An appeal was brought by Karl Damien (vendor) against JKAM Investments Pty Ltd (purchaser) in respect of cross-claims filed by both parties concerning the construction of the vendor's property. The parties negotiated orally for construction of the property in early 2012 with construction commencing in mid 2012. The terms of the oral negotiations were formalised in a deed on 10 December 2012 (Deed) and the parties entered into a contract for sale of the property on 21 December 2012.
An issue before the primary judge was the identity of the company which carried out the building works, that was determined on the evidence to be Architectural Collections Pty Ltd (original builder). That finding meant that the original builder had assigned to the purchaser the debt of $528,000 for completion of the building work. The primary judge entered judgment for the purchaser against the vendor for $138,000, following set-off of the respective amounts in the cross-claims.
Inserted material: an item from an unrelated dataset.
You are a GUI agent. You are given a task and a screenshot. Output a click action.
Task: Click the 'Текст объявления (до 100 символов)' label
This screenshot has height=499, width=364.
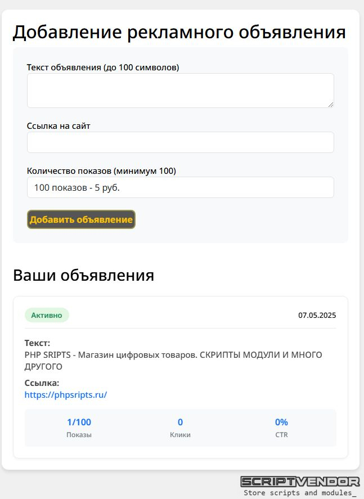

The vendor appealed against the findings of the primary judge in respect of liability for the assigned debt and the use of post- and pre-contractual conduct in his Honour's judgment.
Tobias AJA, with Gleeson JA and Simpson JA agreeing, dismissed the vendor's appeal on all grounds, upholding the findings of the primary judge that the vendor was liable to the purchaser as assignee of the vendor's debt to the original builder.
In relation to the primary judge's refusal to accept the tender of evidence of email correspondence containing pre-contractual negotiations, Tobias AJA upheld the decision on the basis that pre-contractual negotiations should not be used to either defeat the claim of the later assignment of the debt by framing the purchaser (and not the original builder) as the 'purchaser', or to stipulate that the relevant amount only became due and payable in the event that the contract for sale was terminated. His Honour considered the 'Entire understanding' clause in the Deed which stated that all previous negotiations and understandings concerning the subject matter of the Deed were merged in, and superseded by, that document and could not be taken into account.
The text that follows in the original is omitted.